37. マクネア伯爵家の慢心
アンバジェス王国の王都にあるマクネア伯爵邸で、当主のテオバルト・マクネアは酷く安堵していた。
ここ数日、飲む気にならなかったワインをグラスに注ぐ。
「やはり、殿下は素晴らしいお方だ」
ゆったりとソファーに寛ぎ、テオバルトはワインを味わいながら目を瞑った。
「ヤフェスが側近で、これほど感謝したこともなかろう」
綿密に計画をしたわけではなかったが、やはり貴族としては息子を王太子の側近にしたい。

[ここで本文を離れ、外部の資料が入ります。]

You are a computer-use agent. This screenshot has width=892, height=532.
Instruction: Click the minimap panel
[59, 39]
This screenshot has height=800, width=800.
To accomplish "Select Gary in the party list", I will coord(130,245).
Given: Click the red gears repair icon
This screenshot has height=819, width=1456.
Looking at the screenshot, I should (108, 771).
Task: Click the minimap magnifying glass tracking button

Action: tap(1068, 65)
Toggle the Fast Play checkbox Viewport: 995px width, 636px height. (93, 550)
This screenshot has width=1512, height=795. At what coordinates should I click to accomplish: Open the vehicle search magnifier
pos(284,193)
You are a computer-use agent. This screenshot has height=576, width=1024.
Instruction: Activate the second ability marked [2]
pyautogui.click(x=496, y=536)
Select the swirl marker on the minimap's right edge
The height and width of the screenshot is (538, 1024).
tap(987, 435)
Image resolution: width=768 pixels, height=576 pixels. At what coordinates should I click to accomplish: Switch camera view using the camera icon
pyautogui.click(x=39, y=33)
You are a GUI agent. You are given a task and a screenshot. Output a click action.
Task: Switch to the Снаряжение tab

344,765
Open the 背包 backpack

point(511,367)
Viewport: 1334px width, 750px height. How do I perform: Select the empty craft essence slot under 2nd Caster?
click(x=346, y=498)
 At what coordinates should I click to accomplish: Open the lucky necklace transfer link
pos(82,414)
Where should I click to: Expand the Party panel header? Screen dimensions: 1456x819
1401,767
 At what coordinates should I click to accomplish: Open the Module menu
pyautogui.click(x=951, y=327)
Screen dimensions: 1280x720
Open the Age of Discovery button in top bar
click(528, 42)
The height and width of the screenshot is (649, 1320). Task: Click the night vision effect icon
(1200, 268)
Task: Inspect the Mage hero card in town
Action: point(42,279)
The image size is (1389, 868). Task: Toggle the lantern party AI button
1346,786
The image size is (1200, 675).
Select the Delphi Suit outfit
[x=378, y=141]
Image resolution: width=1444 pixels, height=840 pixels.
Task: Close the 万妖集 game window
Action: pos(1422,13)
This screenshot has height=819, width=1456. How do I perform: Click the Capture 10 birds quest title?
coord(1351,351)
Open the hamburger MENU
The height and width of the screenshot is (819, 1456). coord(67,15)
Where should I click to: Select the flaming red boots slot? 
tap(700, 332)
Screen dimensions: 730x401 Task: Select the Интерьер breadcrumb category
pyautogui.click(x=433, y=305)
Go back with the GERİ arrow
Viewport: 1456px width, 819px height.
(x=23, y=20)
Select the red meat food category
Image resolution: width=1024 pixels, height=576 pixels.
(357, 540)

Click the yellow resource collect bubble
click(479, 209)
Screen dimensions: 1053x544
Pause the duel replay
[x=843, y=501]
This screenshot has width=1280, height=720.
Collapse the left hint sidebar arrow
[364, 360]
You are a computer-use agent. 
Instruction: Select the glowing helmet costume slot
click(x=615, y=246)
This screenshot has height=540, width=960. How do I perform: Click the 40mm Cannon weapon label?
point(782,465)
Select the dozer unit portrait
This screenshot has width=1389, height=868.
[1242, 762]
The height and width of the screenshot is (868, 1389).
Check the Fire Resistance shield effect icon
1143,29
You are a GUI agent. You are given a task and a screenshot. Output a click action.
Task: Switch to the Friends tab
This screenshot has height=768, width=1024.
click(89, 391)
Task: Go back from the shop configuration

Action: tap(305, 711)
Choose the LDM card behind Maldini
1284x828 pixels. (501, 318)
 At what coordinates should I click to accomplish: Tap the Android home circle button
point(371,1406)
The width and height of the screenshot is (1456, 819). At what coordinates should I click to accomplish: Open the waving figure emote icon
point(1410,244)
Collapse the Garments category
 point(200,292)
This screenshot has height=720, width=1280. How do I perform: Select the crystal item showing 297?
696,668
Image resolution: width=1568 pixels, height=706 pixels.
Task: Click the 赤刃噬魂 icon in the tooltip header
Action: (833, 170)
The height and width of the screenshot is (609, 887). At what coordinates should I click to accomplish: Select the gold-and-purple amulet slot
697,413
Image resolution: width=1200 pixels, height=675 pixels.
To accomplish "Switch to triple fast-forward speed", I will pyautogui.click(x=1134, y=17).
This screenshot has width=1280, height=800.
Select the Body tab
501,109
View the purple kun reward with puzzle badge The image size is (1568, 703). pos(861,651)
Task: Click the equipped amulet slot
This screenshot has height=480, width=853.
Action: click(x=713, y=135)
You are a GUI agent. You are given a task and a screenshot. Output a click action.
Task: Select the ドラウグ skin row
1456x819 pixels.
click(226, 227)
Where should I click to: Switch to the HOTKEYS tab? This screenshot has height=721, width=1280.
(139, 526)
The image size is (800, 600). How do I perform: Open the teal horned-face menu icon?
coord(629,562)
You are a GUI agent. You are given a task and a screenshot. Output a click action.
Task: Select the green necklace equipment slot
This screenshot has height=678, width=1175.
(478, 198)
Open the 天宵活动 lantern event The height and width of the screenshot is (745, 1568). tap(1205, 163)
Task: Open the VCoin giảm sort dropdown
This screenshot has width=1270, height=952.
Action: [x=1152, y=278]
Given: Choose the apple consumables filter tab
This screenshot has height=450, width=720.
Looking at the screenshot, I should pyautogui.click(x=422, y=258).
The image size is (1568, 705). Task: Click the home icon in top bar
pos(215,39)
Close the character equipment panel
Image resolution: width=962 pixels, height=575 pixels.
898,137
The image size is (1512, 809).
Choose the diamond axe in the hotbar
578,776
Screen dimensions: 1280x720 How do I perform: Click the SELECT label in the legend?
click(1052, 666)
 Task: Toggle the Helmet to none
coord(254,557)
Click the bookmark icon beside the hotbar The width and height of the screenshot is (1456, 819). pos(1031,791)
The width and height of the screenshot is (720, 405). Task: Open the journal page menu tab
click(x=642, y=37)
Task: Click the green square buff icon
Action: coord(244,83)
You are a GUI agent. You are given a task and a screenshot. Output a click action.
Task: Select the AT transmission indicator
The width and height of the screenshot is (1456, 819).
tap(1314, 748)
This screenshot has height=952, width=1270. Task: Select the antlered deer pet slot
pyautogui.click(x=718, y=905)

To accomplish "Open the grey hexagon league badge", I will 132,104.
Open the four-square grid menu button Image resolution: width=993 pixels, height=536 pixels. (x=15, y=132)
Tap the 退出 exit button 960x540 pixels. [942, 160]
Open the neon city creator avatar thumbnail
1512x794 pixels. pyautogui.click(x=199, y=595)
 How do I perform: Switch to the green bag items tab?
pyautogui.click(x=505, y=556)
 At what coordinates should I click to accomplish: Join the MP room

息子が王家と親しくしているか否かで、その後が随分と変わるのだ。
伯爵家は、貴族の中でも比較的高位だ。
だが、同じ伯爵家といっても、政治の発言権があるかどうかで影響力も変わる。
ヤフェスが生まれた時は、テオバルトもしめた、と思った。
王太子ケンドリックと同い年になるからだ。
それに、男である。
女であれば王太子の婚約者にもできたかもしれないが、あいにくと翌年には、ルベラティス公爵家に娘が生まれた。
公爵家を相手に伯爵家では分が悪い。
結局、息子で良かったとテオバルトは胸を撫でおろしたものだ。
「もっとも、我がマクネア伯爵家と王家は一蓮托生だが。王太子殿下は優れたお方だから、うちの頭の足らん息子とは違って、どこかのタイミングで自ら把握なさったのだろう」
だからこそ、ケンドリックはすぐにマクネア伯爵家に協力してくれたのだ。
愚かにも、マクネア伯爵家の家宝であるユーディアライトを盗んだだけでなく、脅迫まがいの連絡をして来た怪盗令嬢。
彼女は自らの命をその手で縮めたのだ。
テオバルトは皮肉に唇を歪めた。
怪盗令嬢には、金の支払いを待つように伝えた。
自分で要求しておきながら、マクネア伯爵家がすぐに用立てられる金額ではないと知っていたのだろう。
了承の返事が手紙で来た時は、テオバルトは喝采を上げたものだ。
自分たちを上手く躍らせているつもりだろうが、むしろ、テオバルトたちの方が上手である。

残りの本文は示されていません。